▸ Set problem A:
Could you reproduce the board of appeal decision between "Documentation of the" and "of appeal (no)", inclusive, changing "appeal" to "opposition"?

▸ Excerpt to read:
○ ○ ○ ○

T 0413/91 (Restitutio/BÜHLER) of 25.6.1992

European Case Law Identifier: ECLI:EP:BA:1992:T041391.19920625
Date of decision: 25 June 1992
Case number: T 0413/91
Application number: 83107626.0
IPC class: B01J 8/40
Language of proceedings: EN
Distribution:
Download and more information:
Decision text in EN (PDF, 220 KB)
Documentation of the appeal procedure can be found in the Register
Bibliographic information is available in: EN
Versions: Unpublished
Title of application: Process for fluidizing
Applicant name: UNION CARBIDE CORPORATION
Opponent name: BÜHLER GmbH
Board: 3.3.02
Headnote: -
Relevant legal provisions:
European Patent Convention 1973 Art 122
Keywords: Admissibility of appeal (no)
Re-establishment of rights (no) - unable to observe a time limit (no)
Catchwords:

-

Cited decisions:
G 0001/86
Citing decisions:
J 0002/02
J 0021/10
J 0014/16
J 0001/20
T 0903/94
T 0148/96
T 1054/03
T 1026/06
T 0493/08
T 1962/08
T 0836/09
T 0592/11
T 0578/14
T 2023/14
T 2331/14
T 0198/16
T 1823/16
T 1060/19

Summary of Facts and Submissions

I. By a decision of 27 March 1991, the Opposition Division maintained European patent No. 100 553 in amended form. The patent was based on European patent application No. 83 107 626.0 filed on 2 August 1983. The mention of grant was published on 10 February 1988.

II. The Appellants/Opponents on 27 May 1991 filed a Notice of Appeal against the above decision. The appeal fee was paid on the same date.

○ ○ ○ ○

▸ Records provided:
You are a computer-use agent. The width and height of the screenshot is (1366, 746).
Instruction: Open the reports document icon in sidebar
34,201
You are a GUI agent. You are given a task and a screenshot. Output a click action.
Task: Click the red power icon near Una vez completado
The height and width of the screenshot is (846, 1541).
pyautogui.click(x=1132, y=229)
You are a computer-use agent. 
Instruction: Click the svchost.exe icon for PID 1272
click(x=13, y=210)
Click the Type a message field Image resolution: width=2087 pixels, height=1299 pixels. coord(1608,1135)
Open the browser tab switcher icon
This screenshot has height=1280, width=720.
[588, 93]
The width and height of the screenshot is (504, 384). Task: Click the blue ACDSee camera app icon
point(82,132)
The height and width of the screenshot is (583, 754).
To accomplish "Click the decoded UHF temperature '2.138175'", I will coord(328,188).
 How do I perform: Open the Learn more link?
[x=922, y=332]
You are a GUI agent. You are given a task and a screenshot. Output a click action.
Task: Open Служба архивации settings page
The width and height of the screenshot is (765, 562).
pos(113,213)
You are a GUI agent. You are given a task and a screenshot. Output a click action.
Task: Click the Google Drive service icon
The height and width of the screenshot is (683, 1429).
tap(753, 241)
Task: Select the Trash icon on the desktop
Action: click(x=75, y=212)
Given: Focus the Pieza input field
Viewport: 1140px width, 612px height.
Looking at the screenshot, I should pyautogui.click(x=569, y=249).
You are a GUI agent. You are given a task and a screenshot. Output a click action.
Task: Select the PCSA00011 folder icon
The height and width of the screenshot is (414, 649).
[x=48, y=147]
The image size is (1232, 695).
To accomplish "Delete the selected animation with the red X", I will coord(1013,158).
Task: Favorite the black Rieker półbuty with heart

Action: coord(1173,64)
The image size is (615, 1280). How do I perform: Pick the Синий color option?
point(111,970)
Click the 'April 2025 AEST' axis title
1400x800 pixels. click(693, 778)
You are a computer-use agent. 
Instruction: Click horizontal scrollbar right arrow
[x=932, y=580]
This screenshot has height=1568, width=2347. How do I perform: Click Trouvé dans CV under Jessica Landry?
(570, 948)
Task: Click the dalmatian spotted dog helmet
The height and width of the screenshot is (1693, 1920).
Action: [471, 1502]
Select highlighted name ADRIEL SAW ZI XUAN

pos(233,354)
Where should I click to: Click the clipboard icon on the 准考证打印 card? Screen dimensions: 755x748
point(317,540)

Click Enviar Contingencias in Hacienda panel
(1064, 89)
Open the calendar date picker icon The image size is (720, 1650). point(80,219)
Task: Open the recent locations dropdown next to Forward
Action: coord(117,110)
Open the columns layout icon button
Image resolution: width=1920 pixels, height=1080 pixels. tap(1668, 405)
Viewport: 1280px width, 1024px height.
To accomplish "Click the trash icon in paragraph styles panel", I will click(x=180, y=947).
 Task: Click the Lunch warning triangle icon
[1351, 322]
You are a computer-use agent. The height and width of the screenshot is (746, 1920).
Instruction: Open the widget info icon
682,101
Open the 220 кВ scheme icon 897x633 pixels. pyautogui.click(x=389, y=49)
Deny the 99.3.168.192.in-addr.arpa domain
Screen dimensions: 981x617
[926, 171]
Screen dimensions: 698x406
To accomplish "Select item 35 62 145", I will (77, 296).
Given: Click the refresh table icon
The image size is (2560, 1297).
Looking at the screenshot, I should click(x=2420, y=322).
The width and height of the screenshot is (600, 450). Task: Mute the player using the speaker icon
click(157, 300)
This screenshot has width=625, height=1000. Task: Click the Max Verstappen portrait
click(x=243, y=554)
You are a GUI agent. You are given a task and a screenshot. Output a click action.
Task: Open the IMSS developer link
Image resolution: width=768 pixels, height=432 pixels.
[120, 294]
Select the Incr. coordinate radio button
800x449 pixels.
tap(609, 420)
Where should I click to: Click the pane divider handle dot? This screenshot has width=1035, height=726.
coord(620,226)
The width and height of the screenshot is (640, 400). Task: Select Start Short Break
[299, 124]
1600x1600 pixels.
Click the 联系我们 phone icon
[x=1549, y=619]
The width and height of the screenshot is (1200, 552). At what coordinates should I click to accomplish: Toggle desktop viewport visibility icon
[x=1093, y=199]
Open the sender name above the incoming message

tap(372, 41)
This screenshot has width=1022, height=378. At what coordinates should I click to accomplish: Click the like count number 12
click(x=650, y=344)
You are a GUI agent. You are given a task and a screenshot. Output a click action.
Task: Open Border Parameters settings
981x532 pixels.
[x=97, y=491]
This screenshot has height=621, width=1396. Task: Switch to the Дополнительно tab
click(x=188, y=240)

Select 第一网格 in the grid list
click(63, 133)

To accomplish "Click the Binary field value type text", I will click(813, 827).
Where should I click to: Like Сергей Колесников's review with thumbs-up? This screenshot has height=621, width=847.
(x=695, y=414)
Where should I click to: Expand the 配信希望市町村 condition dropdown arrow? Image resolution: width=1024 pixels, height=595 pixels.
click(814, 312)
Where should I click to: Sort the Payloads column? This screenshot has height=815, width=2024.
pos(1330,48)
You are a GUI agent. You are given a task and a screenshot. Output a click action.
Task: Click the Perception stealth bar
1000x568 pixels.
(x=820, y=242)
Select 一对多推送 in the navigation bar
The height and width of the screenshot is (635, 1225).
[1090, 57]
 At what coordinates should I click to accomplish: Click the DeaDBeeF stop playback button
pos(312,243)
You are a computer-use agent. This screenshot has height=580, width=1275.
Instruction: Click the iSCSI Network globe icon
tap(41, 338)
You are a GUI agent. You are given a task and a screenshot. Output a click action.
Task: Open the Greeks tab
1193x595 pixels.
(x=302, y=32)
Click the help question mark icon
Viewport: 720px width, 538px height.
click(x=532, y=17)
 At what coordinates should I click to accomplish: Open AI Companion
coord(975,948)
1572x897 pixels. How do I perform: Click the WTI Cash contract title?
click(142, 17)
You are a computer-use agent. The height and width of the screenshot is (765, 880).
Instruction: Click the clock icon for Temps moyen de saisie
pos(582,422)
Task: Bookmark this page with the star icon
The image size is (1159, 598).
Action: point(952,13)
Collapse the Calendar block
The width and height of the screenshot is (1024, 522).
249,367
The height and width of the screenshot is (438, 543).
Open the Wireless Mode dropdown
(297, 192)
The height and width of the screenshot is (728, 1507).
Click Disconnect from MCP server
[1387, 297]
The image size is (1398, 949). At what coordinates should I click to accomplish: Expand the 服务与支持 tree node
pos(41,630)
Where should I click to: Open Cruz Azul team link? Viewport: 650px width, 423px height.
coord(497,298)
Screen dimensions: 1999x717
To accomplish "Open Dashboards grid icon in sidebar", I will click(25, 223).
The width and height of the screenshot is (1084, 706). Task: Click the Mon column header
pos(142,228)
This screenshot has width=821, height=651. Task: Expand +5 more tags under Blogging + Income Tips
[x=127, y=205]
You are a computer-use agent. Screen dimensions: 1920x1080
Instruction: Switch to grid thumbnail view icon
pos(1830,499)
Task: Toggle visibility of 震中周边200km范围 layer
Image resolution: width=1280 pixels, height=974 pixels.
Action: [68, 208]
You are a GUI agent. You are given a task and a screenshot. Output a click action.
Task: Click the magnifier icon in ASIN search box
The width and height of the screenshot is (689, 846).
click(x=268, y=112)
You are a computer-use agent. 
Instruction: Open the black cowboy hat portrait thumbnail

○ ○ ○ ○

▸ Set problem B:
How many lines in the entries above contain the string "dimensions"? Reply with the number alone.

▸ Reply A:
Documentation of the opposition procedure can be found in the Register
Bibliographic information is available in: EN
Versions: Unpublished
Title of application: Process for fluidizing
Applicant name: UNION CARBIDE CORPORATION
Opponent name: BÜHLER GmbH
Board: 3.3.02
Headnote: -
Relevant legal provisions:
European Patent Convention 1973 Art 122
Keywords: Admissibility of opposition (no)

▸ Reply B:
5